-- Opening Marker --

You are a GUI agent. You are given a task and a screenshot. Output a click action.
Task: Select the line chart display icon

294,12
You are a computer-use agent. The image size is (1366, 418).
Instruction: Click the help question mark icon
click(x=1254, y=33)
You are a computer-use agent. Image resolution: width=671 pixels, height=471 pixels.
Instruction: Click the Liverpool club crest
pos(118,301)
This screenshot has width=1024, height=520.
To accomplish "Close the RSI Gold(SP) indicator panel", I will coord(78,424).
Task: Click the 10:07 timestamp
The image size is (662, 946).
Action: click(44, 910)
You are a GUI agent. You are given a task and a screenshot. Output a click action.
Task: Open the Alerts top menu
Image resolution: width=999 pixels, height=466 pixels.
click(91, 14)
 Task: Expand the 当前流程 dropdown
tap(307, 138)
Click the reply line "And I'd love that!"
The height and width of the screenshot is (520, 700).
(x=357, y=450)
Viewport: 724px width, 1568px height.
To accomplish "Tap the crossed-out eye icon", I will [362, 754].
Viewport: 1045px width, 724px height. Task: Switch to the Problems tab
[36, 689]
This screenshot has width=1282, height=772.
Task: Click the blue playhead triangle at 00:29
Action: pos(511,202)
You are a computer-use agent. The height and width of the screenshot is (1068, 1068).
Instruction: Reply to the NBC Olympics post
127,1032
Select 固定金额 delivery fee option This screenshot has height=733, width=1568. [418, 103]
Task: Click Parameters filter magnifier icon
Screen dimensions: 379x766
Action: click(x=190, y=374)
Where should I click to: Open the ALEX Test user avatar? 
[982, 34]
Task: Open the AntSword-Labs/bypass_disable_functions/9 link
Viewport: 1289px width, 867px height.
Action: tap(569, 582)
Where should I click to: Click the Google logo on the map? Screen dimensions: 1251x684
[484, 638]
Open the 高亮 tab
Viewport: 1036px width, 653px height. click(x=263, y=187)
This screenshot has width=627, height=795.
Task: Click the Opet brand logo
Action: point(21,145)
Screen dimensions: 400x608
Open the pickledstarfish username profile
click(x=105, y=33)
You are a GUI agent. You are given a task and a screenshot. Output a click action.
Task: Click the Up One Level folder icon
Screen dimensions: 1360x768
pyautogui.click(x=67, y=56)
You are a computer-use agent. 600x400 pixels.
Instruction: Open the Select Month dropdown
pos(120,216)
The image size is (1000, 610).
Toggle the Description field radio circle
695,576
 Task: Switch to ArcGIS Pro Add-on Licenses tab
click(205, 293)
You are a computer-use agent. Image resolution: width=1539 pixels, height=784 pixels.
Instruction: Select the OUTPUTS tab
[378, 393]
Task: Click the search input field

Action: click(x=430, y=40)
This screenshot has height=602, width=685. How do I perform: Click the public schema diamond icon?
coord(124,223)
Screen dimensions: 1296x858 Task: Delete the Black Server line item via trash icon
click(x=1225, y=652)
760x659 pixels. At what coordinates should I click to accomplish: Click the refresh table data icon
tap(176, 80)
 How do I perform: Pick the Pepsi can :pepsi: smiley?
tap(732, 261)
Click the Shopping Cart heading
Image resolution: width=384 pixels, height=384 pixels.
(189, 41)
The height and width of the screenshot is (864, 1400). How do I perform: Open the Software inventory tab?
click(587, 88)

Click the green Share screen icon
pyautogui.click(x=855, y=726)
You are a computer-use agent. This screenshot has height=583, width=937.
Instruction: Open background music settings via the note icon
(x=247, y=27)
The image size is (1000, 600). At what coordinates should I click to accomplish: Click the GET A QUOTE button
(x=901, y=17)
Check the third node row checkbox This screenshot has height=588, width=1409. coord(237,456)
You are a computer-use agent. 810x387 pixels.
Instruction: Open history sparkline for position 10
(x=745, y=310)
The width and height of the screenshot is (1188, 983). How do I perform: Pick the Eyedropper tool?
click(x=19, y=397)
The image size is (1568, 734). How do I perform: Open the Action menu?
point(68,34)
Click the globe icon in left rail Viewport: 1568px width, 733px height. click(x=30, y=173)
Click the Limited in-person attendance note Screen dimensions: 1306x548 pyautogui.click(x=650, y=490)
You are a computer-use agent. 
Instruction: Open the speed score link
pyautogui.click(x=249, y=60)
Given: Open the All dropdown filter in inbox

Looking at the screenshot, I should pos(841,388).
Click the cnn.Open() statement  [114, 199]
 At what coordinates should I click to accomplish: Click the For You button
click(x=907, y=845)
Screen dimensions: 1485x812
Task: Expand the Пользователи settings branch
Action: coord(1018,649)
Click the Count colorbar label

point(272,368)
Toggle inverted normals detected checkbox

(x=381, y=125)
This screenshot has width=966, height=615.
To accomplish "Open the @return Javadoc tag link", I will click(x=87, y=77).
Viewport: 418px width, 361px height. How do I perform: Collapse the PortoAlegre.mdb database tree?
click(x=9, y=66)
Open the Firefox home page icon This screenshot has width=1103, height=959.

-- Closing Marker --

Exercise description: How many of the lines in the records above include the word "computer"? State that number alone.

Written answer: 8